At this point, I believe we do not deserve wild salmon. Invasive species are the leading cause of extinctions worldwide and yet we let this replay here in B.C. Furthermore, right now there is a sea-lice epidemic around fish farms off Campbell River which has a higher sea lice to fish ratio than any previously recorded in B.C.

Every time I find sea lice on a juvenile salmon, I know that that run will never come home. The sockeye infected with sea lice in 2005 failed to return last fall, and this should serve as a warning.

Folks, if you want wild salmon, you are going to have to do something about this. You will have to make it clear to the politicians who are allowing this to happen that this is a crisis; that you will not re-elect them if this economic, social, and biological disaster is allowed to continue.

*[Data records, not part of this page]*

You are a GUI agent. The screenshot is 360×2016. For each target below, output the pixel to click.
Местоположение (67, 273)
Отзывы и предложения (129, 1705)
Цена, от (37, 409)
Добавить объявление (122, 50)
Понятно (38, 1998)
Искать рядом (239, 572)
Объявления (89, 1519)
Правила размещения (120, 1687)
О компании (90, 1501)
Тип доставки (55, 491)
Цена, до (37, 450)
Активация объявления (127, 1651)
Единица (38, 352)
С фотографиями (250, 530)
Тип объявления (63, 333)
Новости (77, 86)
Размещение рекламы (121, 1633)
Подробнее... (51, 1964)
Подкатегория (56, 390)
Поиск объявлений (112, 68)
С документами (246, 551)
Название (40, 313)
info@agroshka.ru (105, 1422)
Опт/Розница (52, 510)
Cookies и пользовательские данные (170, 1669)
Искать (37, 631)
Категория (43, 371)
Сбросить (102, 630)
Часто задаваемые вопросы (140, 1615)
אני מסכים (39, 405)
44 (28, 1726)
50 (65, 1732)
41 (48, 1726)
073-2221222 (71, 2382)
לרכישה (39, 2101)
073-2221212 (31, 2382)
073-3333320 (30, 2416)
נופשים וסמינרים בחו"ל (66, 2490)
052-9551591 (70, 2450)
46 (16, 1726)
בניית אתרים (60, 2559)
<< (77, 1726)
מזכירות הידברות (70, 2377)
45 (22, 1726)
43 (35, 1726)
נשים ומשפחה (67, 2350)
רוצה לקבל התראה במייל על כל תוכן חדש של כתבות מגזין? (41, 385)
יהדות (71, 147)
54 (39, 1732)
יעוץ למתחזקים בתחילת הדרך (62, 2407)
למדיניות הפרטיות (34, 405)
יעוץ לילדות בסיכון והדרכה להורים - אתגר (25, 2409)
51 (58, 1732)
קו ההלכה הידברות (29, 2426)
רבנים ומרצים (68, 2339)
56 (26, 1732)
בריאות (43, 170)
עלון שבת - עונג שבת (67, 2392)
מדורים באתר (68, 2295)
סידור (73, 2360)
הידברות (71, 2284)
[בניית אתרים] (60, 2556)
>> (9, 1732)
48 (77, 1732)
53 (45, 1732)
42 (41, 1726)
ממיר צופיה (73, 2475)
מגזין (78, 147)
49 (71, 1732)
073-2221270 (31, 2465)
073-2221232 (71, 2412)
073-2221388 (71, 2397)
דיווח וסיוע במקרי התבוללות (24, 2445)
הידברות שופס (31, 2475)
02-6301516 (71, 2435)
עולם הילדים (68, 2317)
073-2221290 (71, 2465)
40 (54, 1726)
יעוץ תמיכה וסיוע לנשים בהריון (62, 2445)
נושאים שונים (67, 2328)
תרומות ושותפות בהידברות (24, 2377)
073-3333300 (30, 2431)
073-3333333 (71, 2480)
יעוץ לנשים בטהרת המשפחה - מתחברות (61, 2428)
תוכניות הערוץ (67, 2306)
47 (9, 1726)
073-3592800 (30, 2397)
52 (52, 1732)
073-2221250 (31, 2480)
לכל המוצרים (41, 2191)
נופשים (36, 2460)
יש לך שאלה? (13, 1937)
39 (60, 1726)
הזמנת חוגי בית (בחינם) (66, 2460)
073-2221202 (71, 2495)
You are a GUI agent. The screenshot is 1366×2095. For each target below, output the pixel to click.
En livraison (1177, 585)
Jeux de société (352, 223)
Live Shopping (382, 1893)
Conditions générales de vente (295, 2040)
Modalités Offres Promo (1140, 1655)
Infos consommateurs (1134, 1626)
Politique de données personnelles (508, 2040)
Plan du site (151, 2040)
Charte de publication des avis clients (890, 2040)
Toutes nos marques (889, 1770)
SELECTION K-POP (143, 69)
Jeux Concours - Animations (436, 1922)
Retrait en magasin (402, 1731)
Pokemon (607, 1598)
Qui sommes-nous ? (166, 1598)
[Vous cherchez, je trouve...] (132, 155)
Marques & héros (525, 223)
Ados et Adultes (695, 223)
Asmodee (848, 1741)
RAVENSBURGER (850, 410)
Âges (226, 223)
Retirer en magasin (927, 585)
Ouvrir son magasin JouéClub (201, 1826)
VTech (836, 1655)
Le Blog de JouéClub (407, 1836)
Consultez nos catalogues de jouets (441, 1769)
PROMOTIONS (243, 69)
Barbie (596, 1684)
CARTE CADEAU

Alexandra Morton is a member of the Raincoast Research Society and a founding member of Adopt-a-fry.org.

Comments

2 Comments

Bob Hollingsworth

Jul 19, 2008 at 7:40pm

I agree 100 percent. Fish farming of non native species should be totally baned from BC waters.
History show that all non native spices in aquaculture, plants and birds introduced to BC have ended in problems for our unique echo system.
Just to name a few, knap weed, starlings, milfoil (aquatic plant)

Dean Troutte

Dec 7, 2009 at 7:19pm

Interesting you say you studied the fate of escaped atlantic salmon in 2000 yet there is no paper to be found anywhere. I am a fisheries biologist in CA. What you are saying is just not true. NMFS and the State of Washington have both studied Salmo salar (atlantic salmon) culture in Pacific waters and both have come to the exact opposite conclusion you have. They even have extensive literature citations to back up their findings. You have none. If you want to be a scientist why don't you act like one. You sound more like a politician changing the data to support your own beliefs.